Interestingly, there is evidence that psychiatric inpatients are particularly well-informed voters (Bhopal et al. 1988; Jaychuk & Manchanda, 1991) and a majority report positive subjective feelings following voting, including a sense of responsibility, belonging to the general community and pride (Melamed et al. 2007). Nonetheless, voting rates among psychiatric inpatients can be as low as 3% (Humphreys & Chiswick, 1993).

In a notably progressive recent initiative in Ireland, patients at the Central Mental Hospital (inpatient forensic psychiatry facility) were facilitated to vote for the first time in general elections in 2007, following a European Court of Human Rights ruling in 2005 (O’Brien, 2007). Voting took place in the same way as voting at any other polling station and was overseen by the county sheriff. Voter turnout was high, at 75% (Kennedy, 2007). Two years later, voter turnout at the Central Mental Hospital remained high in European and local elections, and on the eve of the poll, three election candidates attended a question and answer session in the hospital (Houston, 2009).
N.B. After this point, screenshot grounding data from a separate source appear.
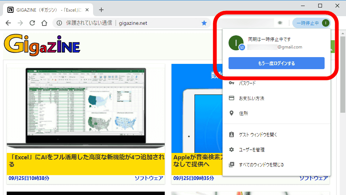Reload the page with refresh icon

coord(32,23)
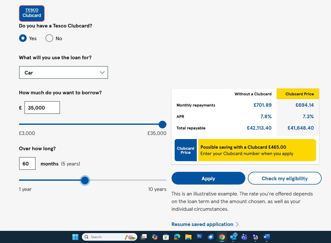
Task: Open the loan purpose dropdown showing Car
Action: click(x=64, y=73)
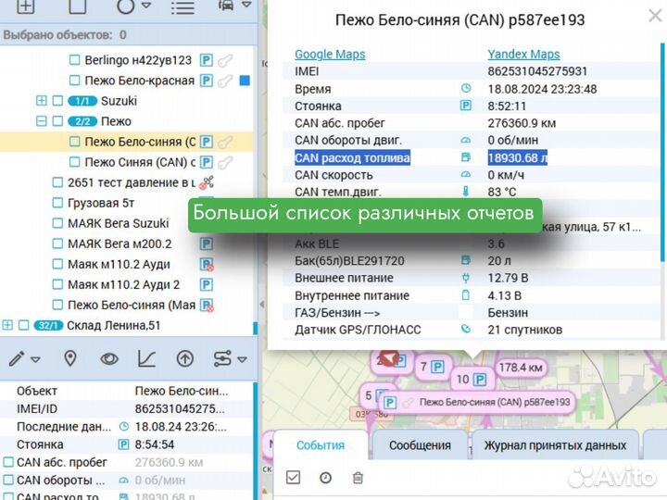Click blue color square beside Пежо Бело-красная
Screen dimensions: 667x500
[245, 81]
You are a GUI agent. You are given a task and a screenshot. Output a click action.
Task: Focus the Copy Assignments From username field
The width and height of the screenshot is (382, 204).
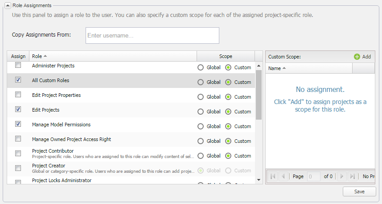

Clearly, persons directly or indirectly affected by mental illness represent an extremely large political constituency – a constituency that political organisations rarely address during political campaigns. One reason for this may be a perception among politicians that individuals with enduring mental illness do not vote; failure to vote among the mentally ill, however, is likely attributable, in large part, to remediable secondary correlates of mental illness (e.g. homelessness), lack of knowledge (McIntyre et al. 2012) or administrative problems (Humphreys & Chiswick, 1993), rather than primary symptoms of mental illness itself. In Israel, for example, the most common reason for inpatients with mental disorder not voting is a lack of identity cards (Melamed et al. 2013).

This relevance of contributory factors such as these demonstrates that the systematic disenfranchisement of the mentally ill represents a problem that is, in large part, remediable. This situation needs to be addressed not only by mental health service users, service providers, but also by advocacy services and other stakeholders through (a) improved staff awareness of patients’ voting rights (Rees, 2010); (b) provision of relevant information to patients, especially inpatients (McIntyre et al. 2012); (c) where indicated, assessments of voting capacity, using standardised, well-proven tools such as the Competency Assessment Tool for Voting (Appelbaum et al. 2005; Raad et al. 2009); and (d) voter-registration programmes, all of which have important roles to play in the re-enfranchisement process (Nash, 2002; Lawn et al. 2014).

Another reason for the relatively low profile of mental health issues in political debate may relate to an apparent political consensus about mental health policy; for example, a consensus that traditional services need to be expanded, or that custodial approaches are needed for safety reasons (Warner, 2004). The manufacture of such a faux consensus may simply represent a way to avoid debating the real, challenging social and political issues raised by mental illness. It is, in any case, highly unlikely that any apparent political consensus on an issue as complex as mental health is an accurate reflection of true social consensus, and it is only by repeatedly raising issues related to mental health that real political debate will evolve.

Overall, political participation is an important element of efforts to protect and promote the rights of the mentally ill, and voting is one important, empowering element of such political participation. The paper by Siddique & Lee (2014) will hopefully help focus attention on this neglected issue in Ireland and expedite measures to optimise political participation among the mentally ill. In the words of Rudolf Virchow (1821–1902), the German pathologist and politician (Macleod & McCullough, 1994), ‘medicine is a social science, and politics nothing but medicine on a large scale’.

Conflicts of Interest

There are no conflicts of interest to declare.